Produced by Kymberlee della Luce, The Golden Thread is an online interdisciplinary arts experience, with the goal of allowing Seattle-based artists from multiple genres to create work and be compensated through ticket sales. The financial impact of COVID-19 on local artists drove della Luce to create this platform in April. After a successful first run, The Golden Thread returned for a second edition featuring a mix of new and returning artists. This performance included host Sebastian Varriano, music and poetry from Grae Violett, staged readings of original plays from playwright Alina Rios read by Alexandra Varriano and Caleb Ryden,and live painting from David Johannson in addition to Cavallaro’s dance work.
Back in the kitchen, Cavallaro builds momentum as she retreats further from the camera, allowing her full body to be seen.
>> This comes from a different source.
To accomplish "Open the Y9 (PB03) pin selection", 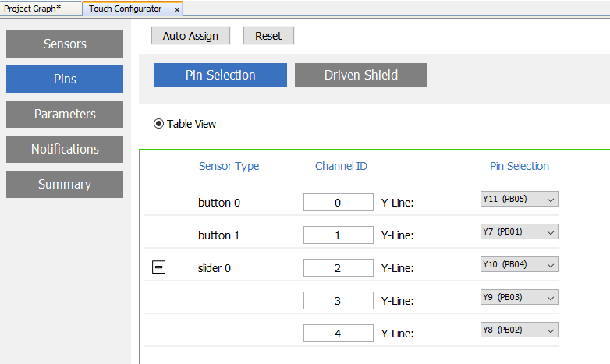I will [x=519, y=298].
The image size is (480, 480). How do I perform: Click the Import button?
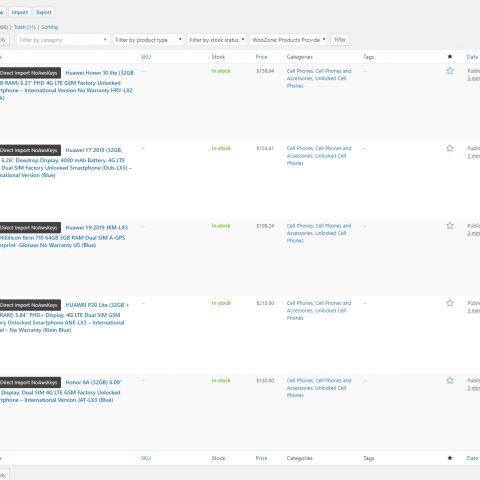click(x=20, y=12)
Her steps continue to initiate from the core, spiraling out in an aftermath that quietly explodes from inside the body to the air around her. These moments are surely satisfying to watch. She engages in a pattern beginning with minimal, internal torso movements that then launch externally to broaden beyond the immediate space. As I sit with my laptop adjacent to my own kitchen, I find myself wondering what this performance would look like here. Would Cavallaro’s arms reach my refrigerator, creating new spirals among my appliances? Would my own kitchen become cozier to me, inhabited by these supple intricacies? Watching artists create new space in their own homes ignites curiosity in what performances are possible in my home, and the homes of others.
Cavallaro’s spirals escalate to include the legs, and in one moment she holds her foot with her hand before releasing it into extension. In moments like these Cavallaro creates a sense of unity with her own body, coupled with the desire to expand her own energy beyond her physical capacity. To intensify this sensation, Cavallaro calls on her kitchen for help, utilizing walls and furniture as an extension of the self. Leaning her head against the wall, she finds brief rest before initiating movement from her forehead, rolling with ease. The dance moves closer and further away from the camera, rocking our perspective back and forth.
At one point Cavallaro’s extended hands reach back onto her face and she receives them gracefully, cycling the energy back to the body. There is distinct give and take from her environment- just as she expands into the kitchen around her, she also soothes herself by the recycling of kinesthetic pulses back to the point of bodily origin. Cavallaro keeps viewers captivated with this apt balance of energy. The work is both comforting and enticing, engaging the viewer within the intimacy of a familiar, homey room. She is clear in her movement intentions, dancing with thoughtful regard for the emphasis and pathways of each step. Cavallaro has also cleverly adapted the role of the camera in this live work to create an inviting audience perspective, which is increasingly important as the future of live performance seems to be heavily dependent on new virtual considerations.
The Golden Thread is an excellent platform for artists like Cavallaro to translate stimulating choreographic work to an online space. I am excited to know that the third edition of The Golden Thread is already scheduled for June 13, and I commend della Luca, Cavallaro, and all the other artists involved in the second edition for their determination to keep performing and creating in new ways.